=== Begin Enclosure ===

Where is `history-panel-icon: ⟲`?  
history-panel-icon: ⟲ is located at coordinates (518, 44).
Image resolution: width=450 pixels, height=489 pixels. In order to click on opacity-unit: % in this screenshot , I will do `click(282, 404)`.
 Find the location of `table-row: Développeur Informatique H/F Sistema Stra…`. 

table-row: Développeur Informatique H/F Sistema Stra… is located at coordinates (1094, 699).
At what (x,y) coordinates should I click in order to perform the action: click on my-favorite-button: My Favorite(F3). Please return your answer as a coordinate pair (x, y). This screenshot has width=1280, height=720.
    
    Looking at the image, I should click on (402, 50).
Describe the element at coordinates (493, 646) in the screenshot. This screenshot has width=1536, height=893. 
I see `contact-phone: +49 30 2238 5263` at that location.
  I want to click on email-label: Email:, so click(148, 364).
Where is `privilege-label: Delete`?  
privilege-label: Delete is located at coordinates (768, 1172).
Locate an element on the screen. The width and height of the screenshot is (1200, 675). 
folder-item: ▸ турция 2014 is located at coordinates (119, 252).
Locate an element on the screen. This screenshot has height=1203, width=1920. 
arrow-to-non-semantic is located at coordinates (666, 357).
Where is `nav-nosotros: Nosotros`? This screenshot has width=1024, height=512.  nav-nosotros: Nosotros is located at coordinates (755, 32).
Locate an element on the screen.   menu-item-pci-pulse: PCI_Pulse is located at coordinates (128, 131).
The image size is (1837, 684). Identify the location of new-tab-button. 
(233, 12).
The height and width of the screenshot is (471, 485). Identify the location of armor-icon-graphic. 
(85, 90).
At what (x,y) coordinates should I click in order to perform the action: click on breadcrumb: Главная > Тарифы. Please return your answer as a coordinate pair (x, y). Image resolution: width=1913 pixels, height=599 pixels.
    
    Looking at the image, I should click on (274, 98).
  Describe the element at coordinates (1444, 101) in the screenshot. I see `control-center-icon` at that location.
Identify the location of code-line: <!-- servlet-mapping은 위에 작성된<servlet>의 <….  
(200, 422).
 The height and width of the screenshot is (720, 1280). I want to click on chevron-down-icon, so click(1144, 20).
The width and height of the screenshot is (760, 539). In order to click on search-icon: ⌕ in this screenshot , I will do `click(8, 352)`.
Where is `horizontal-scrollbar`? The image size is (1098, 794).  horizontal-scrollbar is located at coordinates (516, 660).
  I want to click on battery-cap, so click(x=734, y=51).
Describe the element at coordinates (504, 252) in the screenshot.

=== End Enclosure ===

Work instruction =
Please rewrite the data from its start through the line containing "table-row: Développeur Informatique H/F Sistema Stra… is", changing "Find the location of" to "Locate" and keeping everything else the same. Give only those lines.

Answer for this exercise =
Where is `history-panel-icon: ⟲`?  
history-panel-icon: ⟲ is located at coordinates (518, 44).
Image resolution: width=450 pixels, height=489 pixels. In order to click on opacity-unit: % in this screenshot , I will do `click(282, 404)`.
 Locate `table-row: Développeur Informatique H/F Sistema Stra…`. 

table-row: Développeur Informatique H/F Sistema Stra… is located at coordinates (1094, 699).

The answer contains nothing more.